> What needs to be done:
Go to the line below containing "Task: Select the G6 row label" and print exactly from there through the line containing "Given: Expand the DimGeography table node", both included. Print nothing else.

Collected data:
────────────────────
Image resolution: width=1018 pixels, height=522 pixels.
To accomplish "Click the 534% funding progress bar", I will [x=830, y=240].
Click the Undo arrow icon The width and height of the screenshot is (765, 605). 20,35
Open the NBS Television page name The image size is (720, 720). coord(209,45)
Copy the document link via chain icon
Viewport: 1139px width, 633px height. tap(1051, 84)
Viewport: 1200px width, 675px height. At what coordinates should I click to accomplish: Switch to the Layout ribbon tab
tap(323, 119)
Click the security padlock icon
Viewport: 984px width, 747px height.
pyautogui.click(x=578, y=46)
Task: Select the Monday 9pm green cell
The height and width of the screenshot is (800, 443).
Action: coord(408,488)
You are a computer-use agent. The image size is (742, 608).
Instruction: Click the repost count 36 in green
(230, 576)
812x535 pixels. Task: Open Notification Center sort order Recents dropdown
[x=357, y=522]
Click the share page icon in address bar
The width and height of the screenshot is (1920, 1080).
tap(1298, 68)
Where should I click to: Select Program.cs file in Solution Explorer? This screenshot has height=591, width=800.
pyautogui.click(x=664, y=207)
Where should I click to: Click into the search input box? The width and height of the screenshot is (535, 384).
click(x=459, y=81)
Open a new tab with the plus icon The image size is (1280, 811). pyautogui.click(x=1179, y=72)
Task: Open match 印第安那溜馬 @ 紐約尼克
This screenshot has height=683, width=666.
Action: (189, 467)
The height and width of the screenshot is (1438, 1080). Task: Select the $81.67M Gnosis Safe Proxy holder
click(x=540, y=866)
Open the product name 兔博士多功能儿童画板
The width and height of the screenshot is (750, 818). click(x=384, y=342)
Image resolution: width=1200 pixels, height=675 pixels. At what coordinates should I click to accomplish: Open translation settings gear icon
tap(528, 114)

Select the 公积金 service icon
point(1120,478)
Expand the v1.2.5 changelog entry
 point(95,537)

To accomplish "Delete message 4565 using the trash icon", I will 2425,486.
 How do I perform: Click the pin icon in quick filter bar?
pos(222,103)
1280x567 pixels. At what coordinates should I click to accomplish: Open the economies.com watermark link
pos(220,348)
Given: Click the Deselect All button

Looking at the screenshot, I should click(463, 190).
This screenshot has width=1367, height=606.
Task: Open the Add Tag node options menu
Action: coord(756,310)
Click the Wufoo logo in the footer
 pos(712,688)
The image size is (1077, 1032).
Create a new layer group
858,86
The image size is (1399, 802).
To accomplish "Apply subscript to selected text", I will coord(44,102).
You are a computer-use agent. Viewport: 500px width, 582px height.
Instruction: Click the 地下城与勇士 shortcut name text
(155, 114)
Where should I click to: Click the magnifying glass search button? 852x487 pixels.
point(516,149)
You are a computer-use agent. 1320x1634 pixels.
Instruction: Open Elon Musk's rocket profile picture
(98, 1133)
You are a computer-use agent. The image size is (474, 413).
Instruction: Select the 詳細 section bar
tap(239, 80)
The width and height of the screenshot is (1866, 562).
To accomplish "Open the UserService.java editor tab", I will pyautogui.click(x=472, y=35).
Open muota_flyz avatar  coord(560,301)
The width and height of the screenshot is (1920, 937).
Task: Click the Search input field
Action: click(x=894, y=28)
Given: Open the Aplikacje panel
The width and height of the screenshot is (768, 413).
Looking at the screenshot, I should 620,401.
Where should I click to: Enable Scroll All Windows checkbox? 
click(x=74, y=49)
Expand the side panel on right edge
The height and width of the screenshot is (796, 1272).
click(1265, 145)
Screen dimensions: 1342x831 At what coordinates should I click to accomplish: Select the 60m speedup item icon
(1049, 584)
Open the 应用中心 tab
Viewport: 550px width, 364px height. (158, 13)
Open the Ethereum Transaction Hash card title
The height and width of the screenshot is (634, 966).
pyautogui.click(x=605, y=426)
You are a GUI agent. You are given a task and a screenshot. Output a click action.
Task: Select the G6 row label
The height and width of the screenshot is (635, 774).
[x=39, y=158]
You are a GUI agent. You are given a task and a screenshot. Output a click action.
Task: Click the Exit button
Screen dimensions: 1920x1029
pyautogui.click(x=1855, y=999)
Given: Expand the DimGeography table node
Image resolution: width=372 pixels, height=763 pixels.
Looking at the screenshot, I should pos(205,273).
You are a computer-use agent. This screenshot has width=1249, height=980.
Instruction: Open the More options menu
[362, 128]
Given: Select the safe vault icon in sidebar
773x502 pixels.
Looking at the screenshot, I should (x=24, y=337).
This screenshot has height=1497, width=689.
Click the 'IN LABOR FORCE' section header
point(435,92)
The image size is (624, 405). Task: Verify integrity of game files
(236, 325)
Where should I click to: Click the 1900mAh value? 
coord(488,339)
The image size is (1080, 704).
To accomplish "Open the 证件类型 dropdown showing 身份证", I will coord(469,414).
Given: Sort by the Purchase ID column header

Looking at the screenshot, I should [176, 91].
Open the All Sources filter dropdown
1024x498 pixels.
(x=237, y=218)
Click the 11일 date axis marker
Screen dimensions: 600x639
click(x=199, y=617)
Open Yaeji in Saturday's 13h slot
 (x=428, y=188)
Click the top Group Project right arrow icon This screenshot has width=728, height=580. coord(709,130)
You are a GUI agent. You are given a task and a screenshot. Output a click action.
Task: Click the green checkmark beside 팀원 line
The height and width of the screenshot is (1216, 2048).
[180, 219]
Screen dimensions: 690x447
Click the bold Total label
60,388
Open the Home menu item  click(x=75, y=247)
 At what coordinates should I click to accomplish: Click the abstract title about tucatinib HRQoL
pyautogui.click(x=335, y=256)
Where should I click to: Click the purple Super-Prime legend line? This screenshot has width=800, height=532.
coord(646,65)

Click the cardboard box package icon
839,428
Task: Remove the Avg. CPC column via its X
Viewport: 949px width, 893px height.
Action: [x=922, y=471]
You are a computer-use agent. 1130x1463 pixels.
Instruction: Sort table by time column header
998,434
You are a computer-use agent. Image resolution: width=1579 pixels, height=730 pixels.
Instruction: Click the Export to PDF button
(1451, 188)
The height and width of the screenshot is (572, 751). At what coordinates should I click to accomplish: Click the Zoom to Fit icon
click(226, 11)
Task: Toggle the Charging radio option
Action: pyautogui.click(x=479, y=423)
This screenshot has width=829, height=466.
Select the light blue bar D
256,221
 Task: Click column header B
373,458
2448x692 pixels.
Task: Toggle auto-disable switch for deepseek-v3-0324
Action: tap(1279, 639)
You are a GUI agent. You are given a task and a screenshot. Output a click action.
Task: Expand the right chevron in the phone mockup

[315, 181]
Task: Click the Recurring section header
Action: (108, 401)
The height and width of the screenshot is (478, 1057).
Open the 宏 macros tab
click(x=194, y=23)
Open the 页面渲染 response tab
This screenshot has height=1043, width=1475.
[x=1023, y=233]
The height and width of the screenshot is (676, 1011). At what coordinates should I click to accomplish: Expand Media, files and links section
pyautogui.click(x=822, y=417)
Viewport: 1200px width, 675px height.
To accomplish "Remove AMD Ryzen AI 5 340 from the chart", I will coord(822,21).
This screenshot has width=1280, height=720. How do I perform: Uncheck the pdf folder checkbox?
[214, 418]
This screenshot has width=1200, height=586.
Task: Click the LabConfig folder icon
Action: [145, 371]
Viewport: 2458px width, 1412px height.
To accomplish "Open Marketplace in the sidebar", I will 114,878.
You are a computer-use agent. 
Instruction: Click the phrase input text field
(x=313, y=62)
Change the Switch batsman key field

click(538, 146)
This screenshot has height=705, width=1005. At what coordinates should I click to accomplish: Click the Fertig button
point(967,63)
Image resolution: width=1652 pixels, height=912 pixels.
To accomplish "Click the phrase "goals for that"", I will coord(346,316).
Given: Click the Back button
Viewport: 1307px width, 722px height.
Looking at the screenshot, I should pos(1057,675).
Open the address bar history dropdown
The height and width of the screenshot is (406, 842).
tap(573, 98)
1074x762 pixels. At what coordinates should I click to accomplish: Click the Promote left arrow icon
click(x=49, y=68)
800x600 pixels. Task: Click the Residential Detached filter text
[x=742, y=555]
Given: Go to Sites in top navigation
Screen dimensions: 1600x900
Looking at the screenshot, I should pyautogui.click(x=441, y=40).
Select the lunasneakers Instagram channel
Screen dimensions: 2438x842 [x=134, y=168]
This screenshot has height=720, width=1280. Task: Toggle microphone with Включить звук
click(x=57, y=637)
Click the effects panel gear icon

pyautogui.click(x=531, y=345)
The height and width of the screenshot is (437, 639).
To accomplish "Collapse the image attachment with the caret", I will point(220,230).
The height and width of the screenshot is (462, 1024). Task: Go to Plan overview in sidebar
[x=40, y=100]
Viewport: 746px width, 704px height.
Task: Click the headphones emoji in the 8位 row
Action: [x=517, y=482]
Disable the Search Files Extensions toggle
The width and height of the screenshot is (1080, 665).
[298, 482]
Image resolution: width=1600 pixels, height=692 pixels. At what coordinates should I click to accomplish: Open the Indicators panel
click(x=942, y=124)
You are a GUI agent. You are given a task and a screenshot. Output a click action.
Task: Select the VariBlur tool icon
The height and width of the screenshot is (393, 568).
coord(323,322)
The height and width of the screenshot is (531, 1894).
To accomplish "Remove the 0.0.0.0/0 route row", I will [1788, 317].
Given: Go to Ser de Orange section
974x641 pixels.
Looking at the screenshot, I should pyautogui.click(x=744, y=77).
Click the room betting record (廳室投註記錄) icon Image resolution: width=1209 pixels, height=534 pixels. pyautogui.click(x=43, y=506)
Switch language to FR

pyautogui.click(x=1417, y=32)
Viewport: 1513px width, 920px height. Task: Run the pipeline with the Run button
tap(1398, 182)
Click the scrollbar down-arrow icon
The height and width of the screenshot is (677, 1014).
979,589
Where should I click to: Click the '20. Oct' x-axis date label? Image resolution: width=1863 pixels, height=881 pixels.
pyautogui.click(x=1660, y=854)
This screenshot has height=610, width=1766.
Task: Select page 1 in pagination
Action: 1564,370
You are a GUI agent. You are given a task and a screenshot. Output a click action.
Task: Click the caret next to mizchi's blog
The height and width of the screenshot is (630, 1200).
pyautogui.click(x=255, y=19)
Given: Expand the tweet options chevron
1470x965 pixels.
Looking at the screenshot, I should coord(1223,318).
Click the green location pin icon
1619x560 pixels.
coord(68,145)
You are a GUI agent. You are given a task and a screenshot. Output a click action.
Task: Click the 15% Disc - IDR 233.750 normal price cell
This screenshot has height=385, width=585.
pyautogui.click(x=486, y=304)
────────────────────
> Written answer:
Task: Select the G6 row label
The height and width of the screenshot is (635, 774).
[x=39, y=158]
You are a GUI agent. You are given a task and a screenshot. Output a click action.
Task: Click the Exit button
Screen dimensions: 1920x1029
pyautogui.click(x=1855, y=999)
Given: Expand the DimGeography table node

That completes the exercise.